_EXERCISE PROMPT_: Only the records, repeated exactly, should make up the response.

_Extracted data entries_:
□ □ □ □ □ □ □
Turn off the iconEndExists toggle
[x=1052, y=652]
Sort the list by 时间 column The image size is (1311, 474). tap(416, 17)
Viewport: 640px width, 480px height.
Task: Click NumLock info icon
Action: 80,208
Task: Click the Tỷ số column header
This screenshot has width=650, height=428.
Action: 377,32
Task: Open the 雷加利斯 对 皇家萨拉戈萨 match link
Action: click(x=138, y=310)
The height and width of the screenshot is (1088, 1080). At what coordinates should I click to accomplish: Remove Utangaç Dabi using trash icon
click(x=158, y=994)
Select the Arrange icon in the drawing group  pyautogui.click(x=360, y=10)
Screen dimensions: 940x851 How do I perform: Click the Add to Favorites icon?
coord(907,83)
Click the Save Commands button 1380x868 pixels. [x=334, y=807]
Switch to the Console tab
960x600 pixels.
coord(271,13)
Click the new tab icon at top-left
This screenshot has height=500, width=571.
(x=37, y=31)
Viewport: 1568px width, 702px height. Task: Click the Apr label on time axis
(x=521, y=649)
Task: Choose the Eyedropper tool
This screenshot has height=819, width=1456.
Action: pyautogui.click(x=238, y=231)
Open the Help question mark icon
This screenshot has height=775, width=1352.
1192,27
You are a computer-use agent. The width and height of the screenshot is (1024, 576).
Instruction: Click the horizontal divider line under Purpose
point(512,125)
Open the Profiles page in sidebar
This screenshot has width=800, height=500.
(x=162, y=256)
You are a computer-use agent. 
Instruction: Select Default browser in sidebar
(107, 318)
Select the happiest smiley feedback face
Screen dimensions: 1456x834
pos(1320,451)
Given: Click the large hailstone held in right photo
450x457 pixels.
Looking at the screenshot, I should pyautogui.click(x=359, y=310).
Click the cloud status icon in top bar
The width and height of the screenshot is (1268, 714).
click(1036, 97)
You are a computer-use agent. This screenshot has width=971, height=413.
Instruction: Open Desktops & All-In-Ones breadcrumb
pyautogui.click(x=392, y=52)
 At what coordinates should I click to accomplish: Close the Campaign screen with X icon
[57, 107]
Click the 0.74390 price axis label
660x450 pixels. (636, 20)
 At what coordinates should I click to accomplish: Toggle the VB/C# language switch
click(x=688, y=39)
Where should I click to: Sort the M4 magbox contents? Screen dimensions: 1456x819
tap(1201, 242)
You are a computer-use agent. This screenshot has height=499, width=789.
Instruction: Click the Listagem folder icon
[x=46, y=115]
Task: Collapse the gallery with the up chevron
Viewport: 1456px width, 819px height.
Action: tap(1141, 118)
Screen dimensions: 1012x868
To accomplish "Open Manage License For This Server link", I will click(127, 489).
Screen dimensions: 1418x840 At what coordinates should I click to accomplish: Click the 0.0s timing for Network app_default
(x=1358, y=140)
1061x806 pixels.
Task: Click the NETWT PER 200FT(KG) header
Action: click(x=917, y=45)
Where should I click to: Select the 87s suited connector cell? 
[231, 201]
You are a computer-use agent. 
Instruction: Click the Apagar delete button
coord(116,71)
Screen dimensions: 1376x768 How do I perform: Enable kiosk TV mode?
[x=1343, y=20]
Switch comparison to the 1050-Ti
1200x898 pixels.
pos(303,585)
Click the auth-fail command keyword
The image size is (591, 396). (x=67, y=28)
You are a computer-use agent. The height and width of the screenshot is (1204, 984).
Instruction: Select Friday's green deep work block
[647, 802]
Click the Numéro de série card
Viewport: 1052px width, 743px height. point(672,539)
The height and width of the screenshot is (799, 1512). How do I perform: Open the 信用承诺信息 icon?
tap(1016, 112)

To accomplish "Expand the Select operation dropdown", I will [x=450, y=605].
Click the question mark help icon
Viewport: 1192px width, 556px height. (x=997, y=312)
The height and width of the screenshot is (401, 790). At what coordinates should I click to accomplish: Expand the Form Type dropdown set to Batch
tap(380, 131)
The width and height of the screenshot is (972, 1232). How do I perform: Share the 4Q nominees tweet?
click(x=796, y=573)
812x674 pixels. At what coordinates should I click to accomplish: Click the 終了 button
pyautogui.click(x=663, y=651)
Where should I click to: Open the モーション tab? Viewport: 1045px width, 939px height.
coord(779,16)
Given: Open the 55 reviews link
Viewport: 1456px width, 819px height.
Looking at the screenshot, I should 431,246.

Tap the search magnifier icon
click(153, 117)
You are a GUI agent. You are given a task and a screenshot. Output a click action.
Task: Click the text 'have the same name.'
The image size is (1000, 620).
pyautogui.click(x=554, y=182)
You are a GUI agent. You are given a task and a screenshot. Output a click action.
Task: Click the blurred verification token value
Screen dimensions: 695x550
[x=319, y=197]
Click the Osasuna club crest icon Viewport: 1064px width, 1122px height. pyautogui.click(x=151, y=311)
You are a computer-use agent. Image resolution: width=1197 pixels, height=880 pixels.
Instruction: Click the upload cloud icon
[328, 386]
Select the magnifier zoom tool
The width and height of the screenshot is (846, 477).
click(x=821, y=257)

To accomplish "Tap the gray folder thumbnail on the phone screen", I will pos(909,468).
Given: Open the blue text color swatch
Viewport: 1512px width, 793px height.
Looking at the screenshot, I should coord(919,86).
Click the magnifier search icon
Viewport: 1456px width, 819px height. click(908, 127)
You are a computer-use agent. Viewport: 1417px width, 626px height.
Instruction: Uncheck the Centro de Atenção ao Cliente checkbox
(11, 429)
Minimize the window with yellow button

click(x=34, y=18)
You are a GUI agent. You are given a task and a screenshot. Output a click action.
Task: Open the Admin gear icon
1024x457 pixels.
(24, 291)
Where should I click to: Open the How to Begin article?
□ □ □ □ □ □ □
_SOLUTION_:
Turn off the iconEndExists toggle
[x=1052, y=652]
Sort the list by 时间 column The image size is (1311, 474). tap(416, 17)
Viewport: 640px width, 480px height.
Task: Click NumLock info icon
Action: 80,208
Task: Click the Tỷ số column header
This screenshot has width=650, height=428.
Action: 377,32
Task: Open the 雷加利斯 对 皇家萨拉戈萨 match link
Action: click(x=138, y=310)
The height and width of the screenshot is (1088, 1080). At what coordinates should I click to accomplish: Remove Utangaç Dabi using trash icon
click(x=158, y=994)
Select the Arrange icon in the drawing group  pyautogui.click(x=360, y=10)
Screen dimensions: 940x851 How do I perform: Click the Add to Favorites icon?
coord(907,83)
Click the Save Commands button 1380x868 pixels. [x=334, y=807]
Switch to the Console tab
960x600 pixels.
coord(271,13)
Click the new tab icon at top-left
This screenshot has height=500, width=571.
(x=37, y=31)
Viewport: 1568px width, 702px height. Task: Click the Apr label on time axis
(x=521, y=649)
Task: Choose the Eyedropper tool
This screenshot has height=819, width=1456.
Action: pyautogui.click(x=238, y=231)
Open the Help question mark icon
This screenshot has height=775, width=1352.
1192,27
You are a computer-use agent. The width and height of the screenshot is (1024, 576).
Instruction: Click the horizontal divider line under Purpose
point(512,125)
Open the Profiles page in sidebar
This screenshot has width=800, height=500.
(x=162, y=256)
You are a computer-use agent. 
Instruction: Select Default browser in sidebar
(107, 318)
Select the happiest smiley feedback face
Screen dimensions: 1456x834
pos(1320,451)
Given: Click the large hailstone held in right photo
450x457 pixels.
Looking at the screenshot, I should pyautogui.click(x=359, y=310).
Click the cloud status icon in top bar
The width and height of the screenshot is (1268, 714).
click(1036, 97)
You are a computer-use agent. This screenshot has width=971, height=413.
Instruction: Open Desktops & All-In-Ones breadcrumb
pyautogui.click(x=392, y=52)
 At what coordinates should I click to accomplish: Close the Campaign screen with X icon
[57, 107]
Click the 0.74390 price axis label
660x450 pixels. (636, 20)
 At what coordinates should I click to accomplish: Toggle the VB/C# language switch
click(x=688, y=39)
Where should I click to: Sort the M4 magbox contents? Screen dimensions: 1456x819
tap(1201, 242)
You are a computer-use agent. This screenshot has height=499, width=789.
Instruction: Click the Listagem folder icon
[x=46, y=115]
Task: Collapse the gallery with the up chevron
Viewport: 1456px width, 819px height.
Action: tap(1141, 118)
Screen dimensions: 1012x868
To accomplish "Open Manage License For This Server link", I will click(127, 489).
Screen dimensions: 1418x840 At what coordinates should I click to accomplish: Click the 0.0s timing for Network app_default
(x=1358, y=140)
1061x806 pixels.
Task: Click the NETWT PER 200FT(KG) header
Action: click(x=917, y=45)
Where should I click to: Select the 87s suited connector cell? 
[231, 201]
You are a computer-use agent. 
Instruction: Click the Apagar delete button
coord(116,71)
Screen dimensions: 1376x768 How do I perform: Enable kiosk TV mode?
[x=1343, y=20]
Switch comparison to the 1050-Ti
1200x898 pixels.
pos(303,585)
Click the auth-fail command keyword
The image size is (591, 396). (x=67, y=28)
You are a computer-use agent. The height and width of the screenshot is (1204, 984).
Instruction: Select Friday's green deep work block
[647, 802]
Click the Numéro de série card
Viewport: 1052px width, 743px height. point(672,539)
The height and width of the screenshot is (799, 1512). How do I perform: Open the 信用承诺信息 icon?
tap(1016, 112)

To accomplish "Expand the Select operation dropdown", I will [x=450, y=605].
Click the question mark help icon
Viewport: 1192px width, 556px height. (x=997, y=312)
The height and width of the screenshot is (401, 790). At what coordinates should I click to accomplish: Expand the Form Type dropdown set to Batch
tap(380, 131)
The width and height of the screenshot is (972, 1232). How do I perform: Share the 4Q nominees tweet?
click(x=796, y=573)
812x674 pixels. At what coordinates should I click to accomplish: Click the 終了 button
pyautogui.click(x=663, y=651)
Where should I click to: Open the モーション tab? Viewport: 1045px width, 939px height.
coord(779,16)
Given: Open the 55 reviews link
Viewport: 1456px width, 819px height.
Looking at the screenshot, I should 431,246.

Tap the search magnifier icon
click(153, 117)
You are a GUI agent. You are given a task and a screenshot. Output a click action.
Task: Click the text 'have the same name.'
The image size is (1000, 620).
pyautogui.click(x=554, y=182)
You are a GUI agent. You are given a task and a screenshot. Output a click action.
Task: Click the blurred verification token value
Screen dimensions: 695x550
[x=319, y=197]
Click the Osasuna club crest icon Viewport: 1064px width, 1122px height. pyautogui.click(x=151, y=311)
You are a computer-use agent. Image resolution: width=1197 pixels, height=880 pixels.
Instruction: Click the upload cloud icon
[328, 386]
Select the magnifier zoom tool
The width and height of the screenshot is (846, 477).
click(x=821, y=257)

To accomplish "Tap the gray folder thumbnail on the phone screen", I will pos(909,468).
Given: Open the blue text color swatch
Viewport: 1512px width, 793px height.
Looking at the screenshot, I should coord(919,86).
Click the magnifier search icon
Viewport: 1456px width, 819px height. click(908, 127)
You are a computer-use agent. Viewport: 1417px width, 626px height.
Instruction: Uncheck the Centro de Atenção ao Cliente checkbox
(11, 429)
Minimize the window with yellow button

click(x=34, y=18)
You are a GUI agent. You are given a task and a screenshot. Output a click action.
Task: Open the Admin gear icon
1024x457 pixels.
(24, 291)
Where should I click to: Open the How to Begin article?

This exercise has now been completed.